Internet-delivered CBT for Functional Gastrointestinal Disorders (FGID) in Youth: a Single Case Experimental Design

Aarhus University Hospital

Status

Completed

Conditions

Functional Gastrointestinal Disorders

Treatments

Other: Internet delivered cognitive behavioural therapy for functional gastrointestinal disorders

Study type

Interventional

Funder types

Other

Identifiers

NCT05237882

FGID Single case

Details and patient eligibility

About

Functional gastrointestinal disorders (FGID) are common among children and adolescents. They affect quality of life, cause functional disability, school absence and high health care use. Despite this there is a lack in treatment options.

The aim of the current study, embedded in The Danish FGID Treatment Study, is to investigate the detailed course of efficacy of Danish versions of Swedish Internet based cognitive behavioural therapy (i-CBT) programs for children and adolescents with FGID in a Danish clinical context. This will be done using a single case design study. Along with this, the impact of parental illness worries will be investigated.

Full description

A non-concurrent multi-variate baseline single-case experimental design study (SCED) will be conducted. It will consist of a baseline phase, a treatment phase and a follow up phase, including 6 children and 6 adolescents with their parents.

Participants will be randomly assigned to a baseline length with a duration between 5-15 days.

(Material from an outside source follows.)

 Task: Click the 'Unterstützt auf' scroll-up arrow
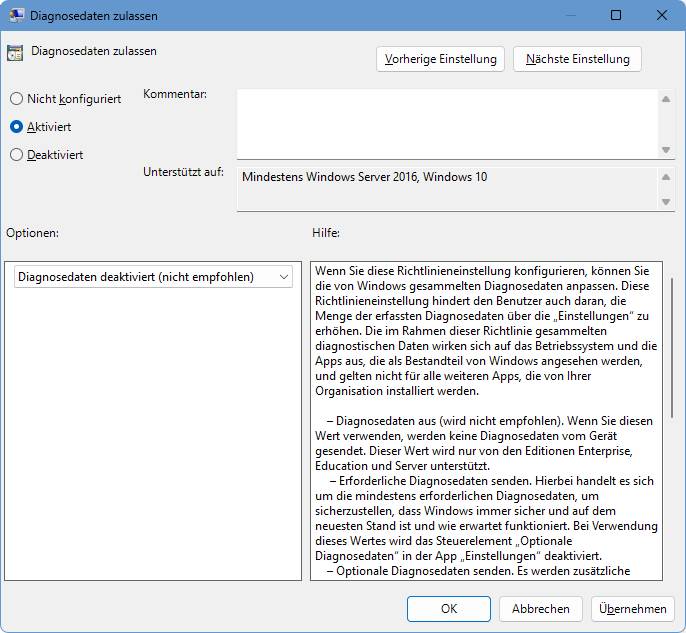(x=667, y=177)
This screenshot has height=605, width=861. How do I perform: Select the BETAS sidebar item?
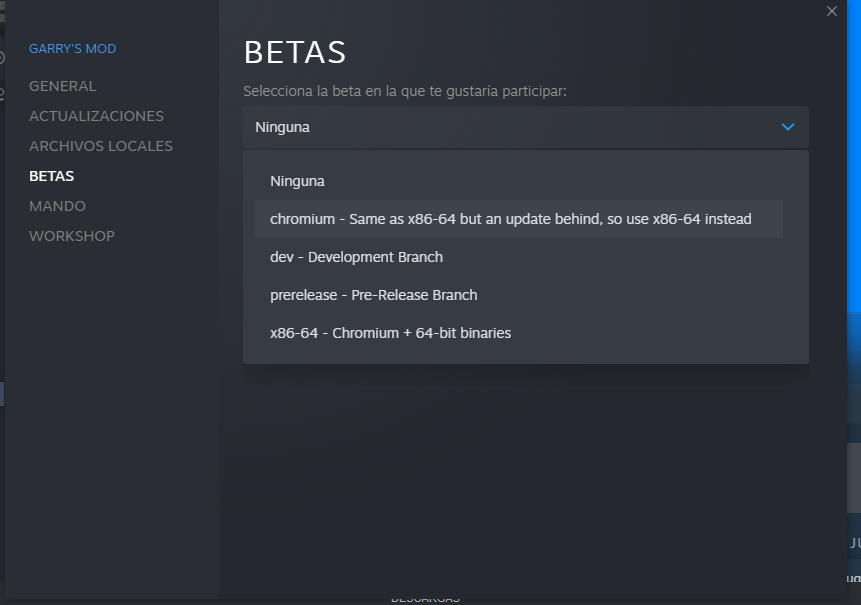point(52,176)
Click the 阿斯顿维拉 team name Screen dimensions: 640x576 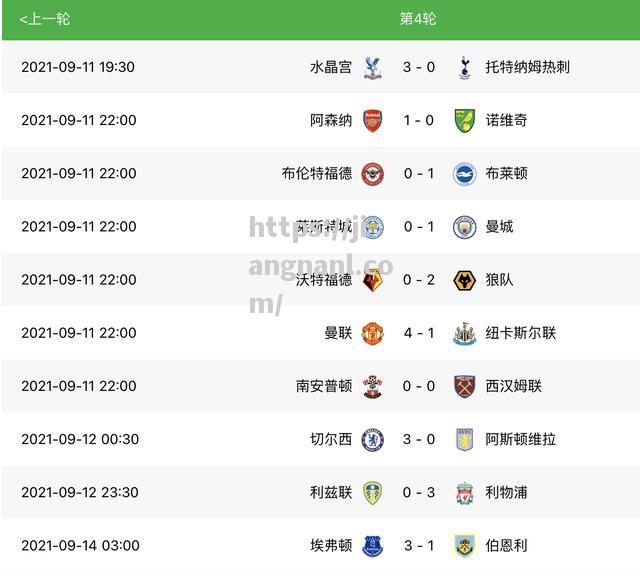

The design, using a multi-variate baseline, enables each participant to form their own control as outcomes during the baseline are compared with outcomes during treatment. This means that if treatment is effectual a change in outcome measures will show during the treatment period no matter when the treatment period was started.

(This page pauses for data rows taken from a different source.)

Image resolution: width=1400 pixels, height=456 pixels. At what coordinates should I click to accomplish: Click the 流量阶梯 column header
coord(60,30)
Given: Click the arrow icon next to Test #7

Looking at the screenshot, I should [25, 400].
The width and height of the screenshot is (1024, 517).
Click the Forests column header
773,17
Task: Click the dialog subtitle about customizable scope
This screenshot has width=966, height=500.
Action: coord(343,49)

Outcome will be assessed daily from baseline to end of treatment using electronic self-report questionnaire, with a last, one week long, daily assessment at 3-month follow-up.

The questionnaire is designed for this specific study and consist of 8 items (modified to a daily question) from validated questionnaires, the scale is changed to an 11 point scale from 0(not at all) to 10(all the time) Outcome are: abdominal symptoms (2 items from PedsQL Gastro 9 items questionnaire), symptom catastrophizing (2 items from Visceral Short sensitivity Index questionnaire), avoidance and control behavior (2 items from IBS Behavioural Response Questionnaire), and symptom acceptance(2 items from Chronic Pain Acceptance Questionnaire for Adolescents 8-items)

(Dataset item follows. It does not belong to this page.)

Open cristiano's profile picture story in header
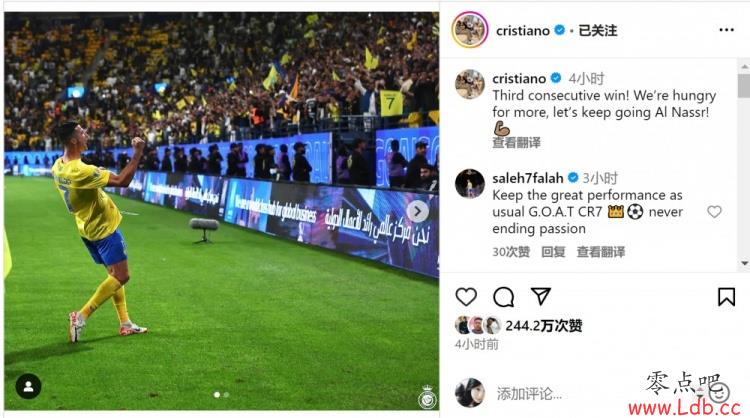 coord(470,30)
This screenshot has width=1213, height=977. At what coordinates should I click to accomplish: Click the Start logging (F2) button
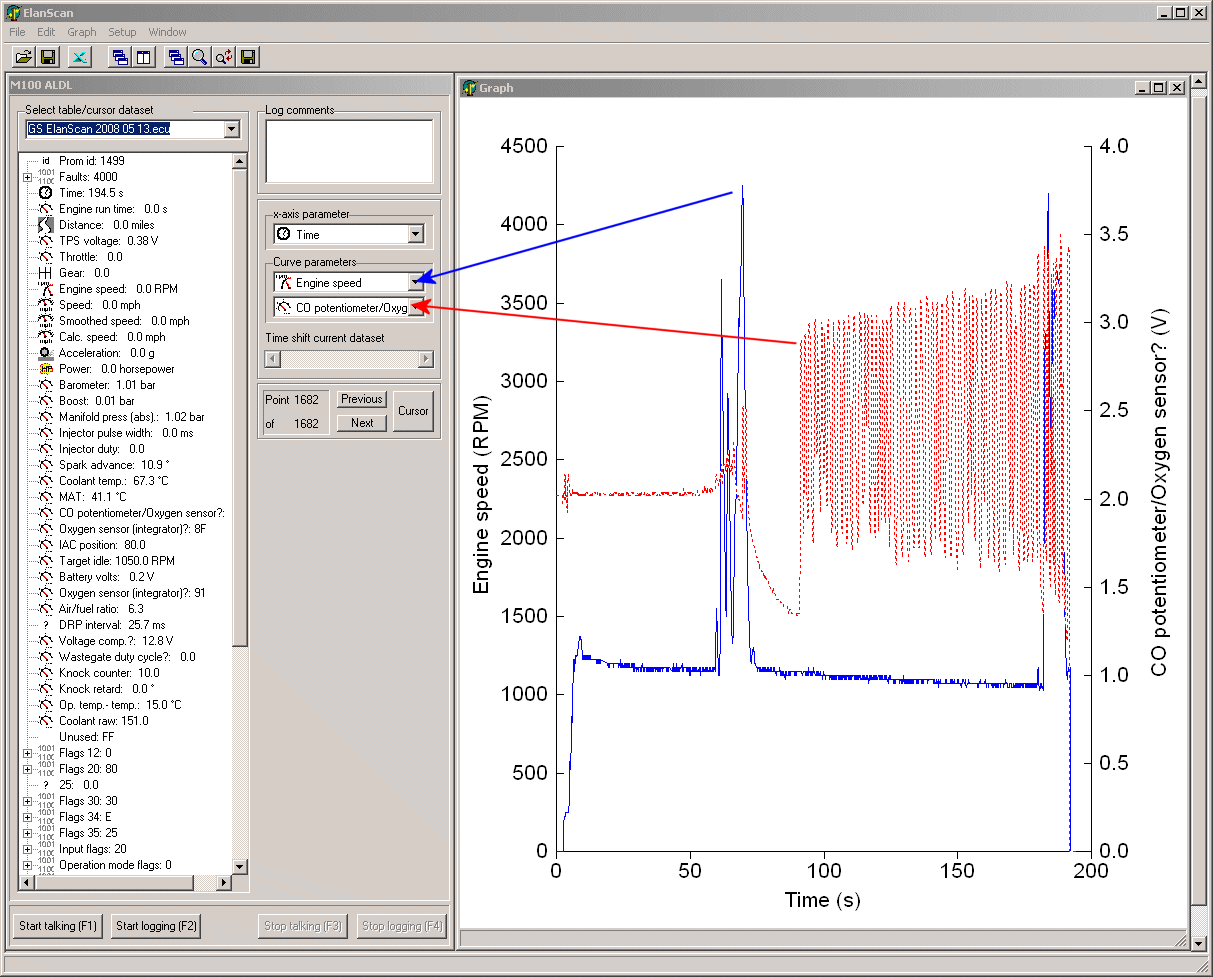coord(156,926)

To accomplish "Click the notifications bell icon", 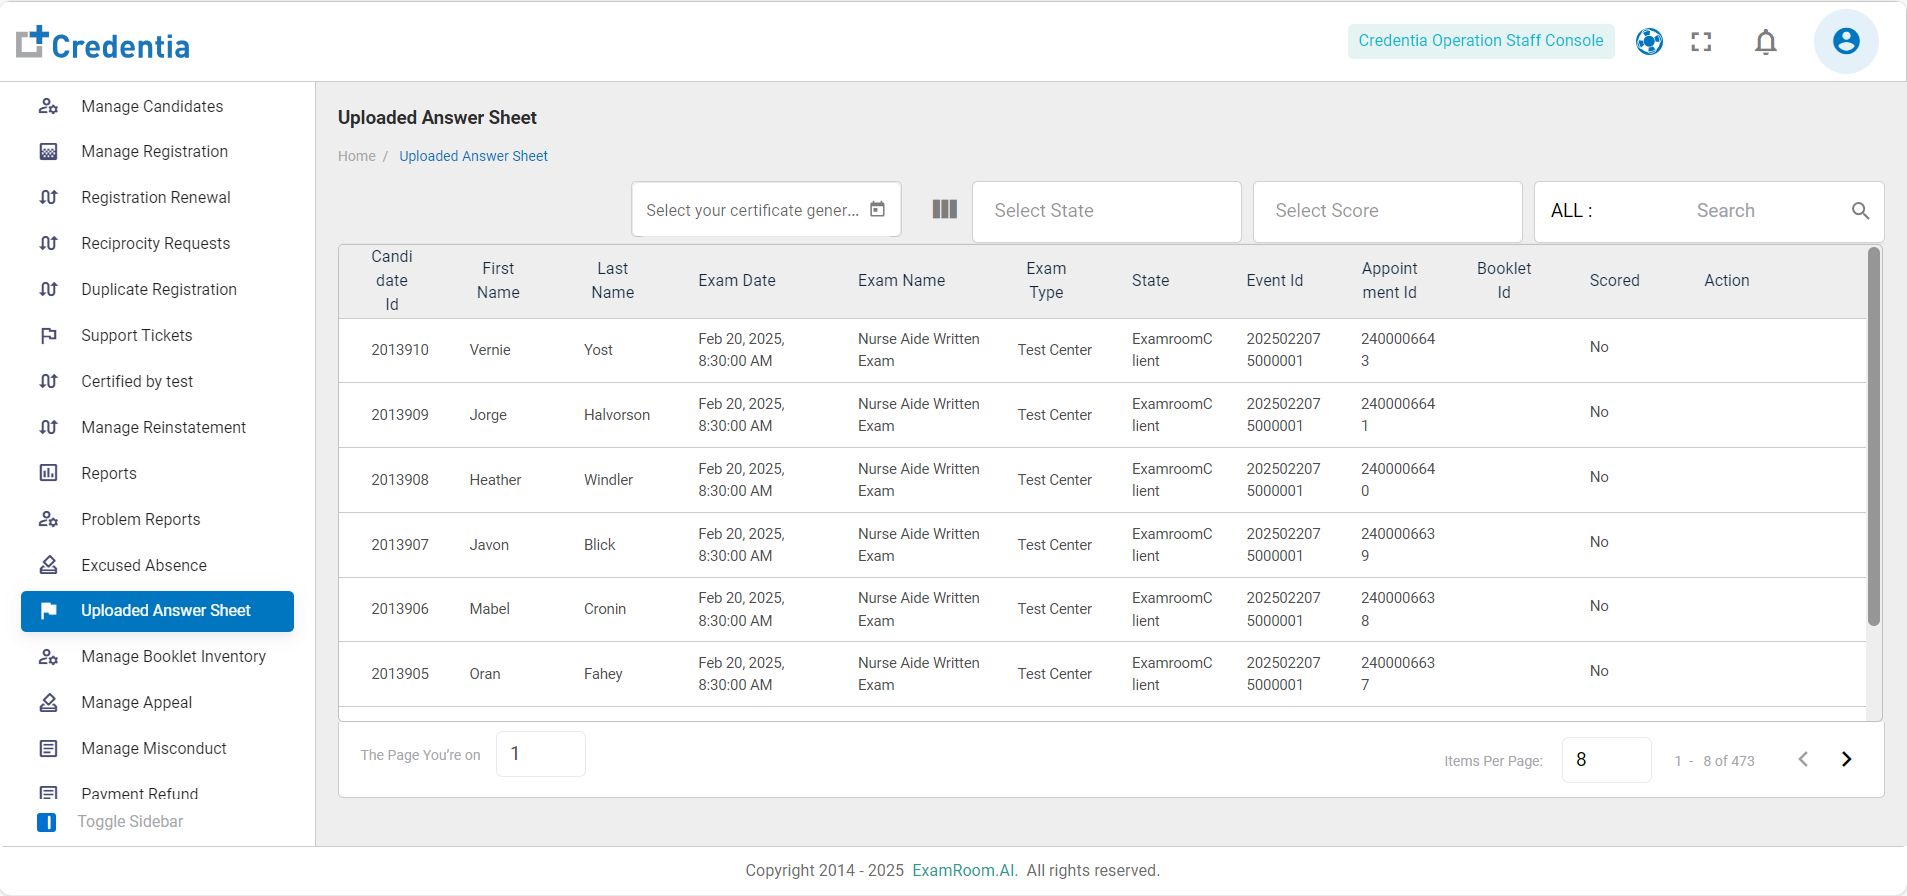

In addition, a more comprehensive battery of questionnaires will be completed by the children and adolescents and the parent, respectively, at baseline, mid-treatment, end of treatment and at 3-month follow-up.

Enrollment

12 patients

Sex

All

Ages

8 to 17 years old

Volunteers

No Healthy Volunteers

Inclusion criteria

child age: 8-12 years, adolescents: 13 - 17 years
A primary diagnosis according to the ROME-IV criteria of one of the FGID sub-types: Irritable bowel syndrome (IBS) or functional abdominal pain not-otherwise-specified (FAP-NOS)
The diagnosis should be documented by their regular physician in the somatic setting, and recommended routine medical investigations should be evaluated as normal or without clinical significance (include growth; blood samples including TSH, total IgA, IgA tissue transglutaminase, complete blood count, C-reactive protein analysis, liver enzymes; and fecal calprotectin)
Stable dosage of FGID-related medication such as laxatives, anti-diarreal medication or pain-modulating psychopharmacological medication during the past month.

Exclusion criteria

Another disease that explains the symptoms;
Severe psychiatric or social problems (e.g., high level of suicidal ideation or ongoing abuse);
Ongoing psychological treatment;
Insufficient language or computer skills (patients and parents);
Severe family problems (e.g. child abuse, parental substance abuse or severe psychiatric illness, ongoing custody fight)
School absence of more than 40% over the past month.